STAC measured latency statistics like minimum, mean, median, 99th percentile, 99.9th percentile and maximum figures.
Different message rates were taken into consideration besides testing producer/consumer numbers with a 600-byte payload. This is a size consistent with messages which are large and seen usually in financial order management applications.
“The goal of these tests was to evaluate the Solace solution in a typical trading configuration under heavy guaranteed message loads and in the face of common exception scenarios like loss and recovery of client connections,” said Peter Lankford, STAC’s director.
“In all of the steady-state tests we conducted, Solace demonstrated sub-millisecond guaranteed messaging latency up through the 99.9th percentile, with no message loss. During recovery from a significant client outage, the 99.9th percentile latency experienced by clients that had stayed connected was slightly above one millisecond,” added Lankford.

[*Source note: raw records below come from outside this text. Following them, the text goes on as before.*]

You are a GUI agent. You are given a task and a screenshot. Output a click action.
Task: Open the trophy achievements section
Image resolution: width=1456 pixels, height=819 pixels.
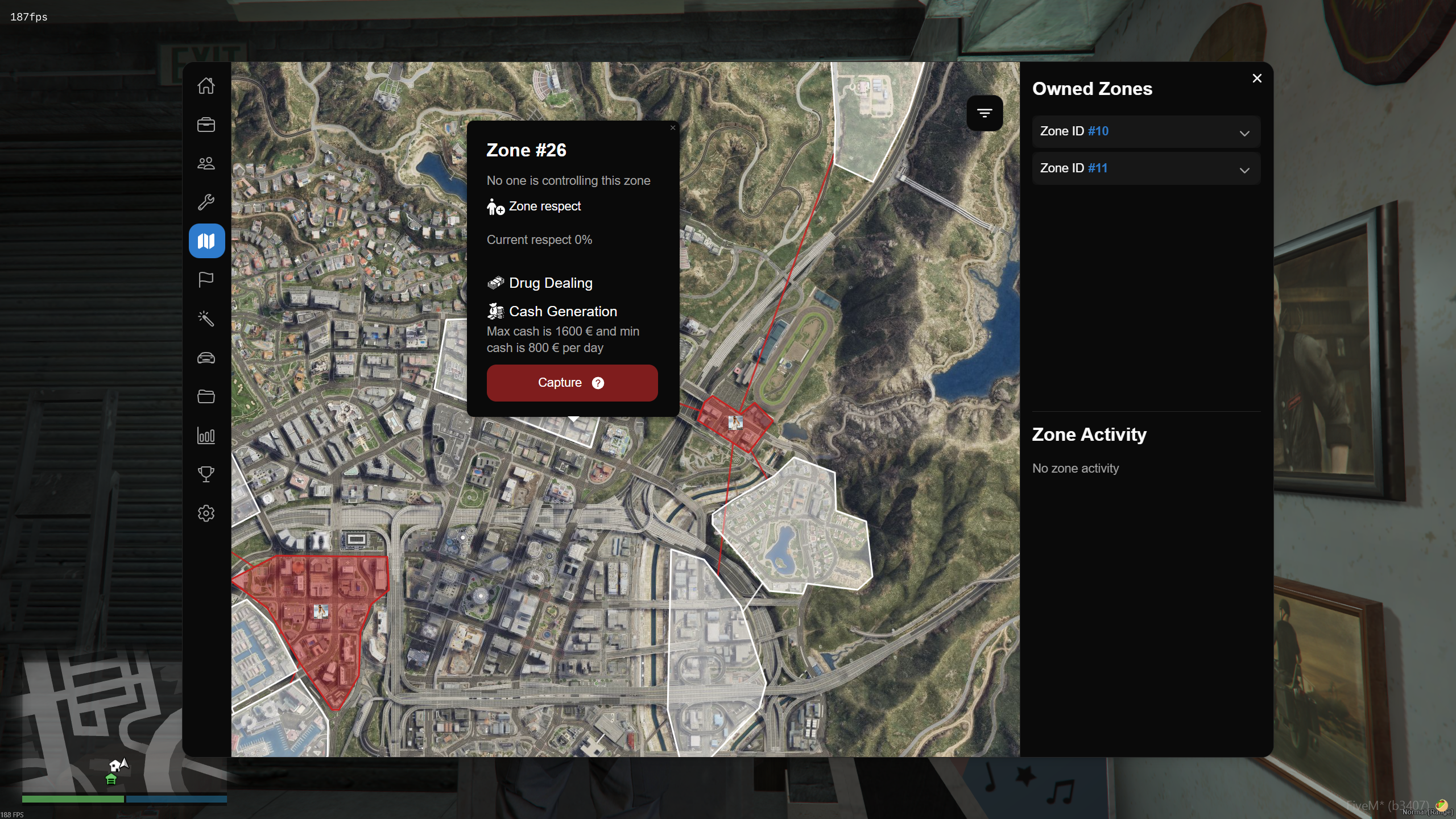(x=206, y=474)
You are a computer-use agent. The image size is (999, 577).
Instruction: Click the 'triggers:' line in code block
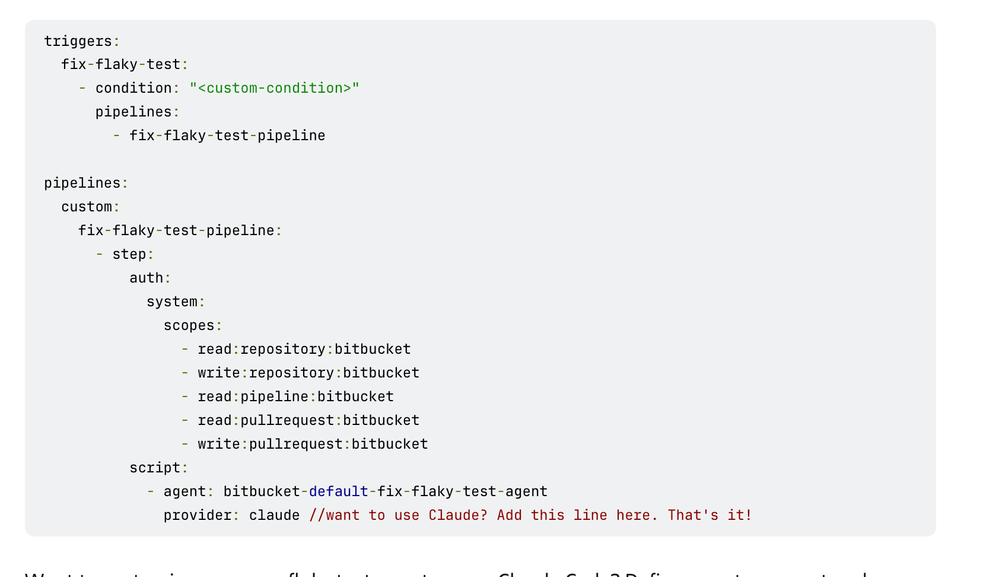(x=82, y=41)
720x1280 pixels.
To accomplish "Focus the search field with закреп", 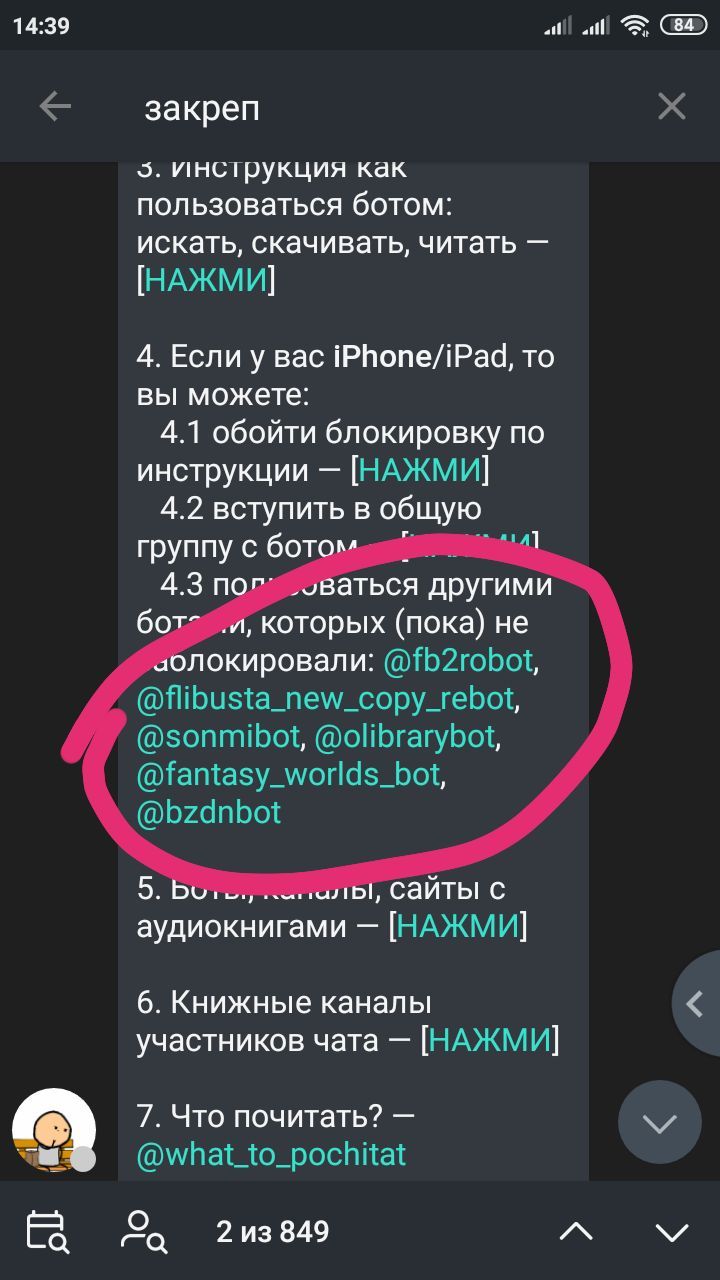I will point(380,107).
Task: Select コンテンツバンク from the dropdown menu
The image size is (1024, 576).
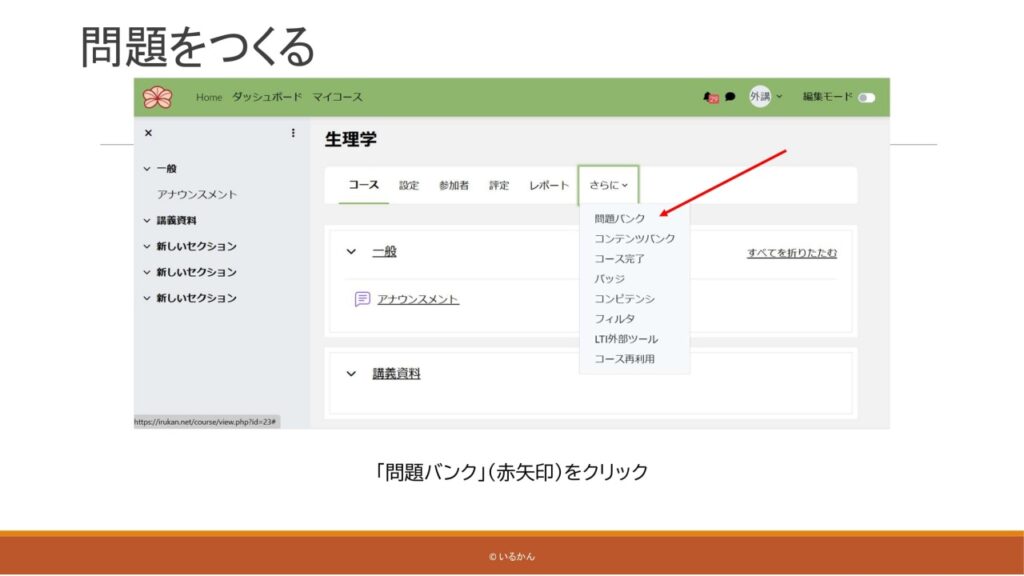Action: pos(634,238)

Guaranteed messaging finds applications in several front and back-office applications related to order flow, compliance and archival, complex event processing and data synchronization. Solace’s content routers can provide this capability in hardware with additional blades. This ensures ultra-low latency reliable messaging, as well as content routing

and transformation.
Ralph Frankel, Solace’s CTO, financial services, explained, “These results clearly demonstrate that hardware-based infrastructure can offer competitive advantage and cost savings while overcoming the throughput and latency limitations plaguing the guaranteed messaging software at the heart of order management systems and other critical back-office applications.”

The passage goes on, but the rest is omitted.